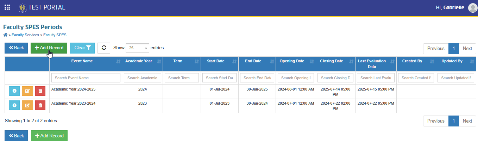
Task: Open the apps grid menu icon
Action: point(7,7)
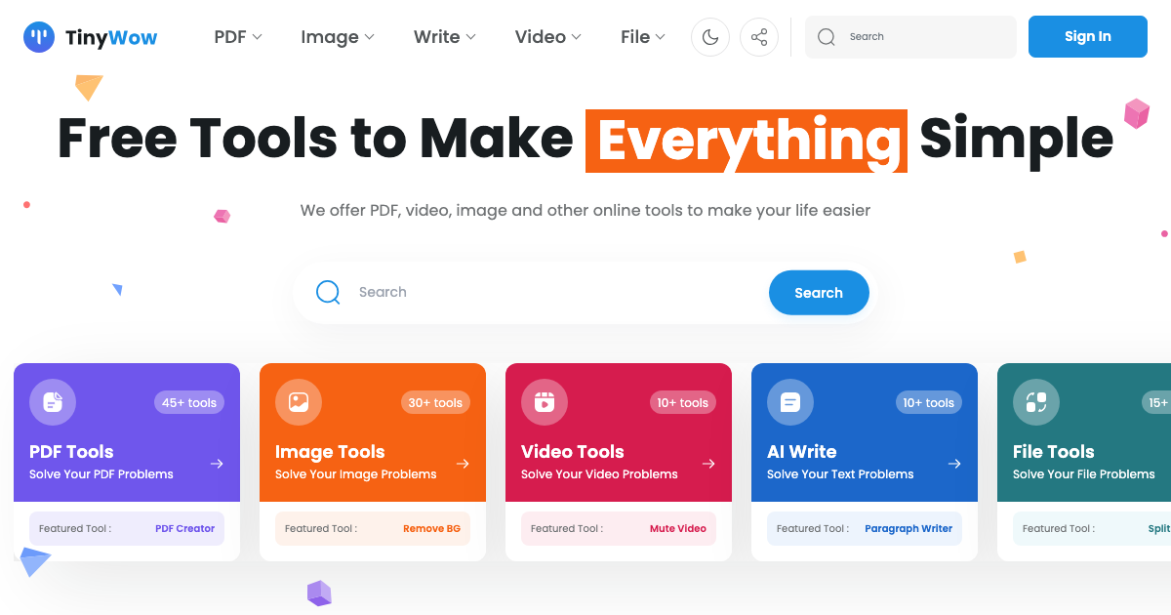This screenshot has height=615, width=1171.
Task: Click the arrow on Video Tools card
Action: pos(709,464)
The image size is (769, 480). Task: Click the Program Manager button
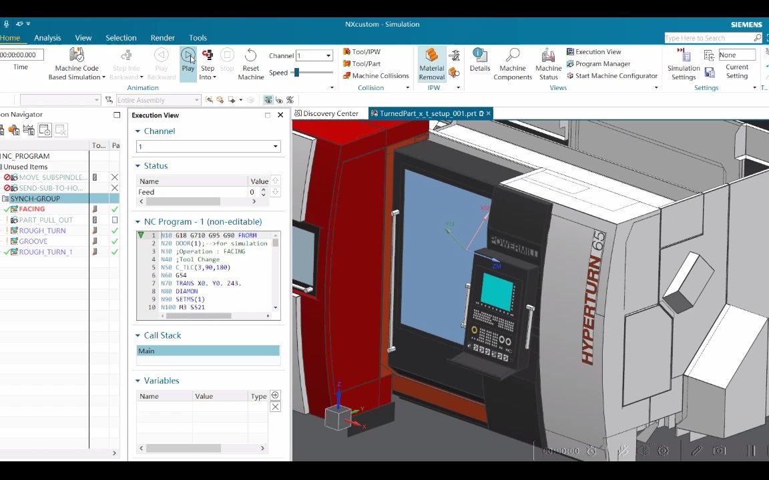(x=602, y=64)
+===+
Task description –
Ignoring the pictures, write out word for word the lines from the line containing "The image size" through the end of the material above.

Solution for this task –
The image size is (769, 480). Task: Click the Program Manager button
(x=602, y=64)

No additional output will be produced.